Rituals ~ CA/USA 1977
Directed By: Peter Carter

Fünf befreundete Mediziner im mittleren Alter machen sich einen Spaß daraus, ihren Abenteuerurlaub jedes Jahr in zunehmend unwirtlichen Territorien ohne jeglichen Zivilisationsanschluss zu verleben. Erst nach einer Woche lassen sie sich vom Privatpiloten wieder abholen. Diesmal führt sie ihre Tour in ein wildes, entwässertes Tal im Gebiet von Ontario.
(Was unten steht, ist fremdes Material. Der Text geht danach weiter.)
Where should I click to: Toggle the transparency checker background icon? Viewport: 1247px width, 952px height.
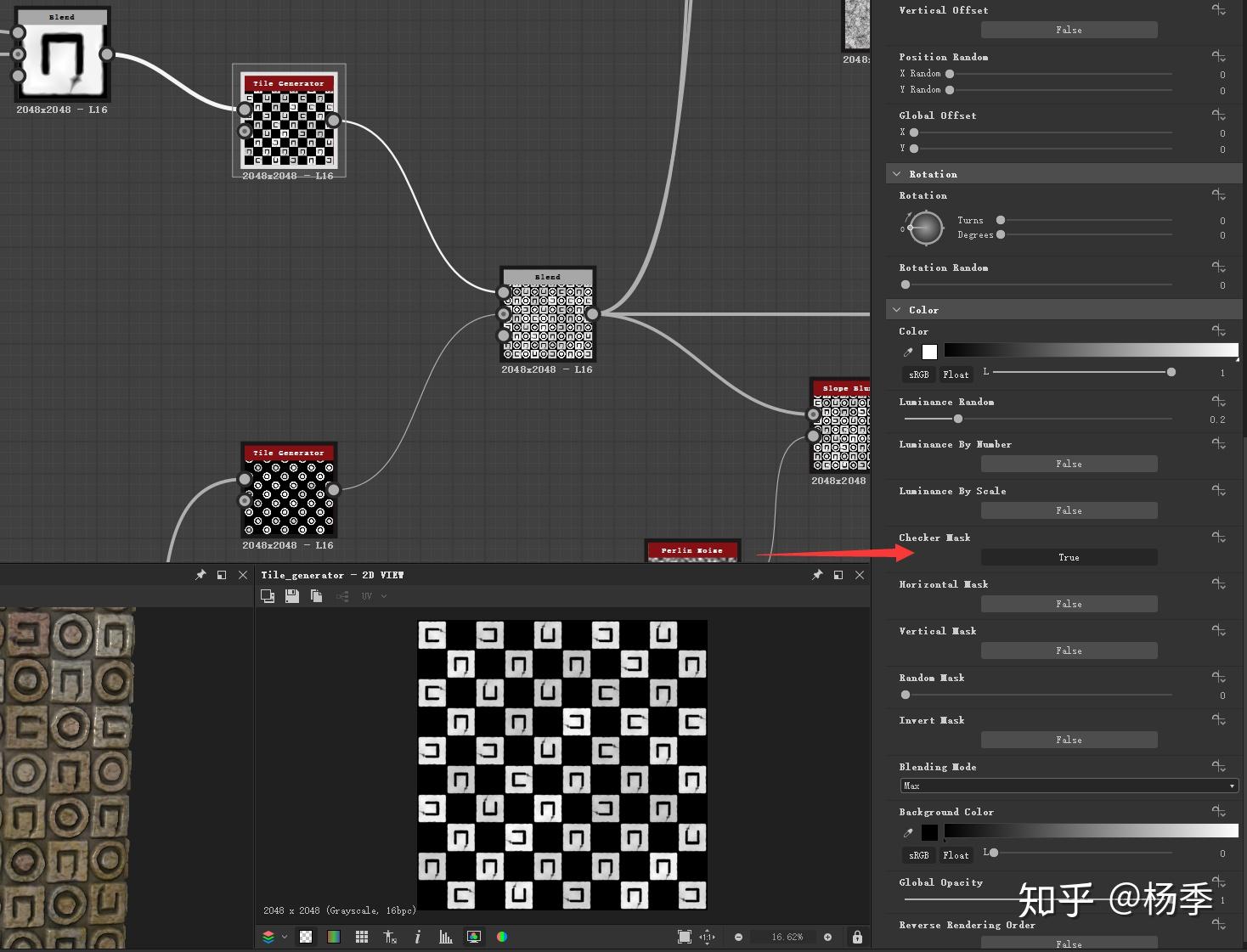305,937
Schon nach der ersten Nacht sind sämtliche Stiefel verschwunden, woraufhin sich D.J., der jüngste der Truppe und Bruder von Martin (Robin Gammell), der als einziger Ersatzschuhwerk bei sich hat, aufmacht, zu der weiter entfernten Talsperre zu gelangen, um von dort aus Hilfe zu holen - denn, soviel ist klar - die Männer sind hier nicht allein. Schon bald folgen die Übrigen D.J. und sehen sich seltsamen Streichen und Fallen ausgesetzt, die in schweren Unfällen enden. Schließlich sind nur noch Harry (Hal Holbrook) und Mitzi (Lawrence Dane) übrig, die sich der Ursache des Terrors gegenübersehen...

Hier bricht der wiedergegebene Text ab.